Giuseppe Sala, sindaco di Milano, ha infatti rimarcato l’importanza di un maggiore coinvolgimento generale, partendo sì da un dibattito e facendo le dovute riflessioni, ma passando poi anche all’azione. Questo perché: “Ciò che siamo oggi, e ciò che saremo come comunità umana domani, dipende dalla nostra relazione con la Terra che ci ospita e con la sua affascinante complessità”.
Stefano Boeri, presidente della Triennale, ha invece ribadito come i progetti, le collaborazioni, e ogni altro tipo di contributo espressivo e analitico esposto, comunichino l’urgenza di affrontare le criticità ambientali a livello globale, rivedendo e riadattando il concetto di geopolitica, attualmente ancora troppo miope; e come questi rappresentino un esplicito invito a ripensare le nostre scelte quotidiane e a correggere il nostro stile di vita, i nostri consumi, il modo di utilizzare e riutilizzare le cose, l’energia, e i materiali. “La Natura compromessa, lacerata, interrotta non è, infatti, solo quella del mondo vegetale, ma anche quell’equilibrio tra tutte le specie viventi, quella coesistenza tra mondi vitali che la nostra cultura antropocentrica ha progressivamente ignorato” ha specificato Boeri. “In questo squilibrio, provocato da un antropocentrismo arrogante che non solo ha violato ed estromesso dalla sfera umana intere parti del mondo vitale, ma ha troppo spesso trasfigurato la varietà vitale dei popoli dell’umanità rendendola un sistema per creare muri impenetrabili e recinti con sovrani posticci, ci ritroviamo oggi con le nostre responsabilità di specie dominante e la nostra cultura di colonizzatori di noi stessi”. Ad auspicare e a farsi promotore di una rivoluzione culturale radicale è stato Stefano Mancuso, professore Ordinario presso la Facoltà di Agraria dell’Università di Firenze e, in questa sede, curatore della Nazione delle Piante. Ritenuto un’autorità nel campo della neurobiologia vegetale, Mancuso ha infatti suggerito un nuovo punto di vista a proposito del ruolo, del volume e dell’impatto che le piante hanno all’interno del nostro ecosistema, spiegando come, in un’ottica di sopravvivenza, “la forma di intelligenza” che ne regola le funzioni e le capacità di adattamento potrebbe rivelarsi un modello da imitare utile anche per “noi umani”.

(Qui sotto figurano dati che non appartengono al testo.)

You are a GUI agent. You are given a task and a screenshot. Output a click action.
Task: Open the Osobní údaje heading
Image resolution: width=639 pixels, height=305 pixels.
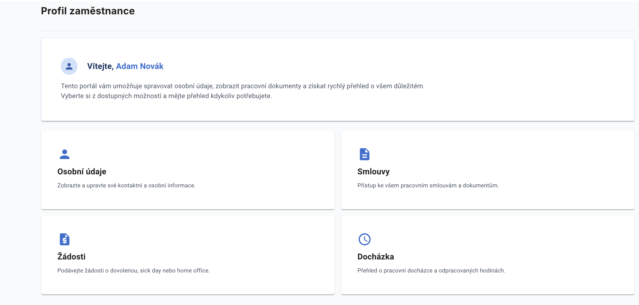click(82, 172)
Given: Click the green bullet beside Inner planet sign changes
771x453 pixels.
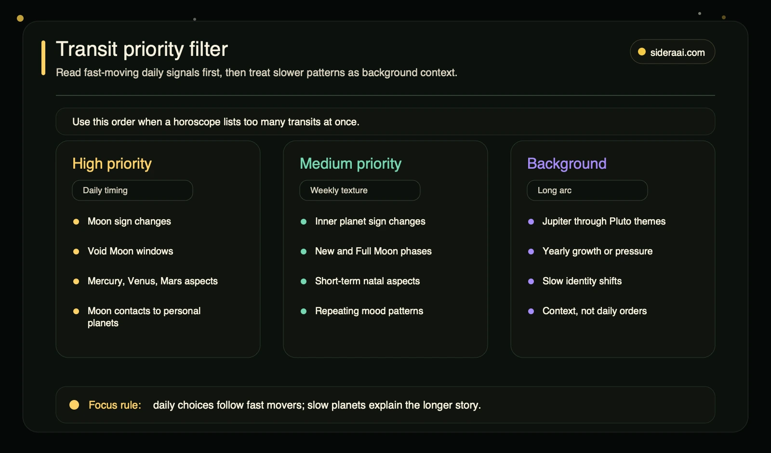Looking at the screenshot, I should tap(304, 222).
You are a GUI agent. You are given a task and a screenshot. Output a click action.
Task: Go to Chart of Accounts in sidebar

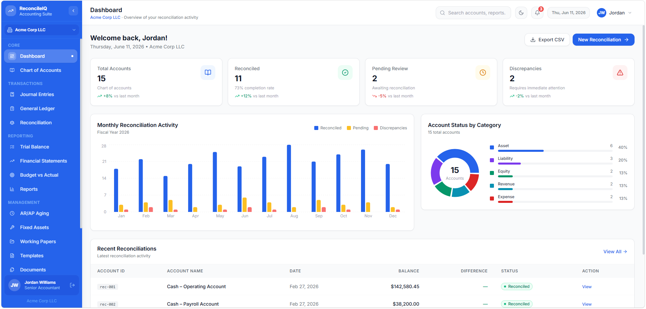(x=41, y=70)
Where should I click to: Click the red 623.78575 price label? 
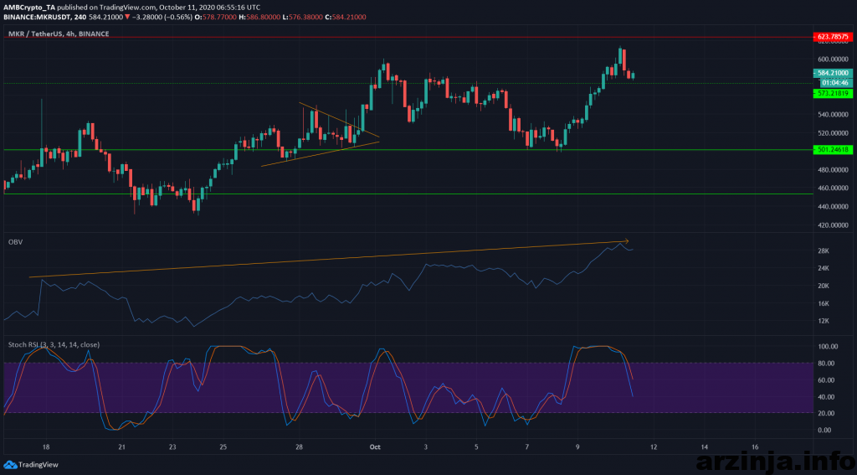tap(833, 37)
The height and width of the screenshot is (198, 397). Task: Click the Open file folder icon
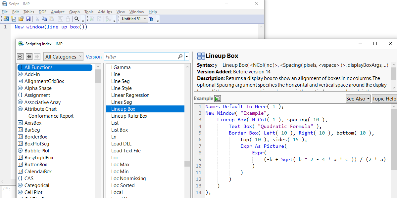pyautogui.click(x=21, y=19)
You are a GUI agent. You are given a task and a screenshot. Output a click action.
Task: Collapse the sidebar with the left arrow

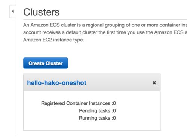(13, 11)
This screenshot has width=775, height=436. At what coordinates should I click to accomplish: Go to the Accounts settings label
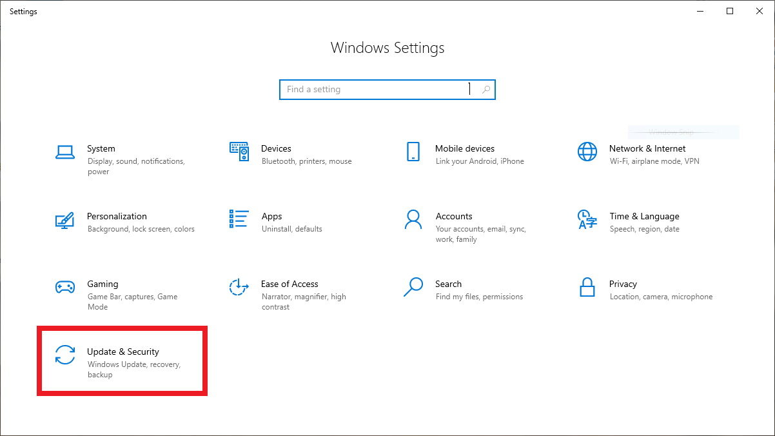(x=454, y=216)
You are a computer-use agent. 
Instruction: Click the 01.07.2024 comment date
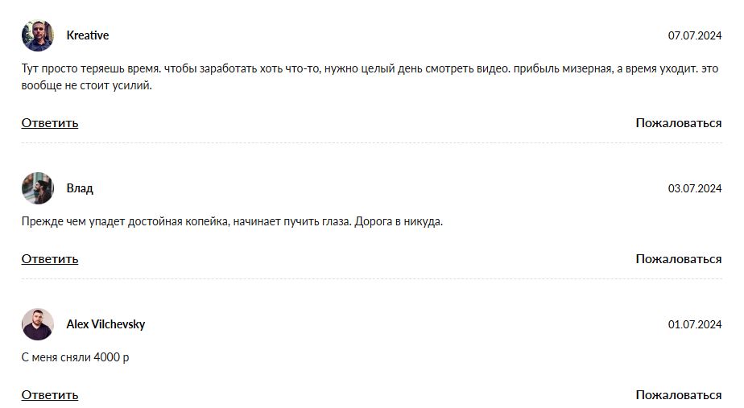pos(694,325)
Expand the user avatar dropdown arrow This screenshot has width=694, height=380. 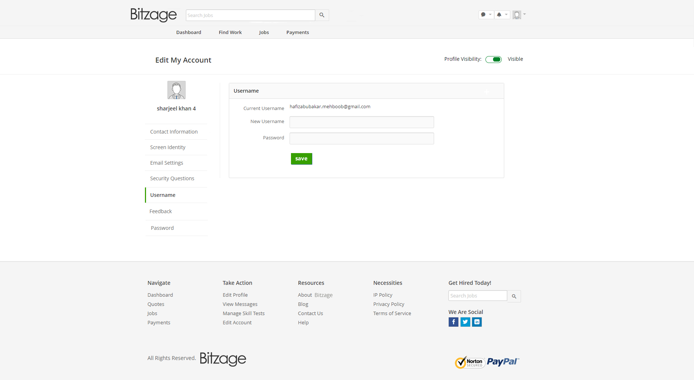[x=524, y=14]
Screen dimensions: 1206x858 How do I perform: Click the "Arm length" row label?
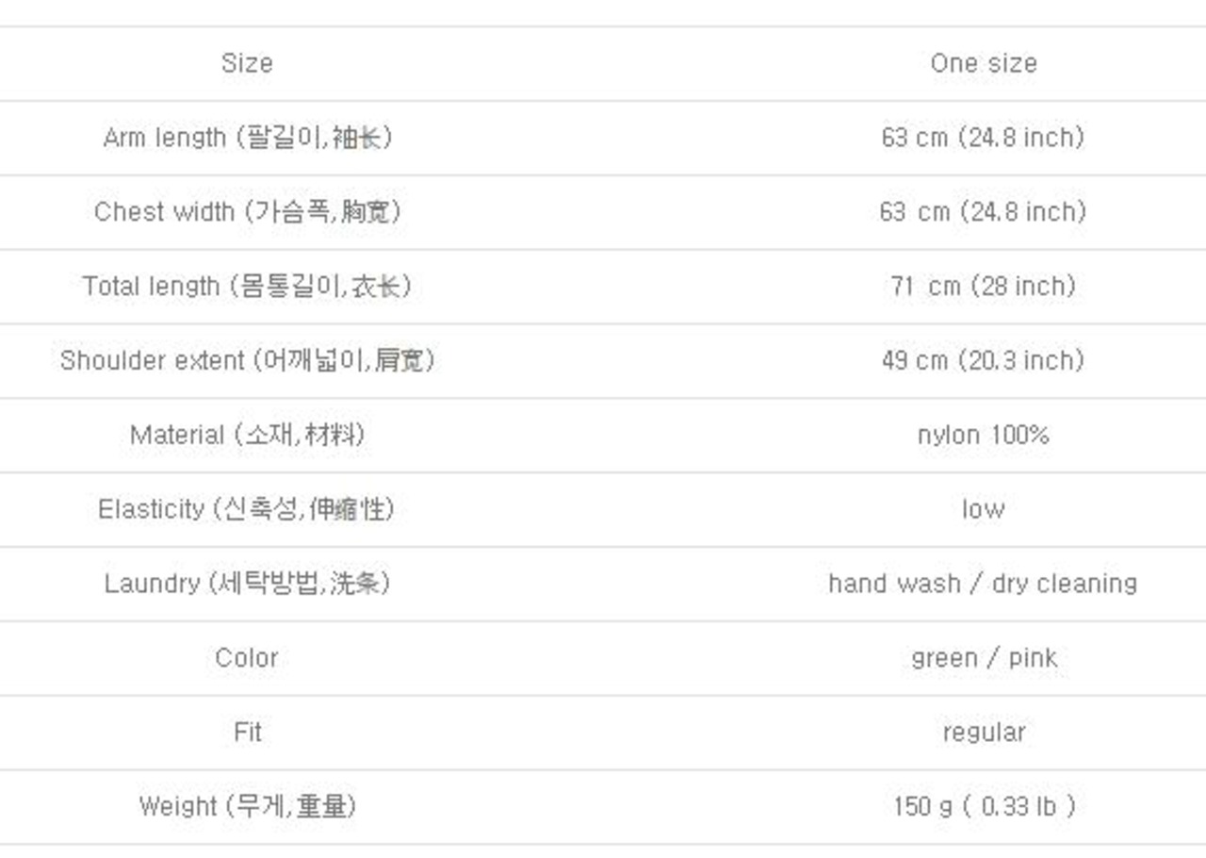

Interventi che hanno fatto capire come l’Esposizione Internazionale della Triennale di Milano, abbia tutte le carte in regola per confermare di essere una manifestazione educativa e proiettata verso l’innovazione. Mai uguale a se stessa, l’esposizione è capace di rinnovarsi nel tempo in quanto espressione della società contemporanea, creando, di volta in volta, un dialogo costruttivo perché aperto alla cooperazione tra individui, nazioni e discipline, e riaffermando il potere visionario del design, dell’immaginazione e dell’inventiva.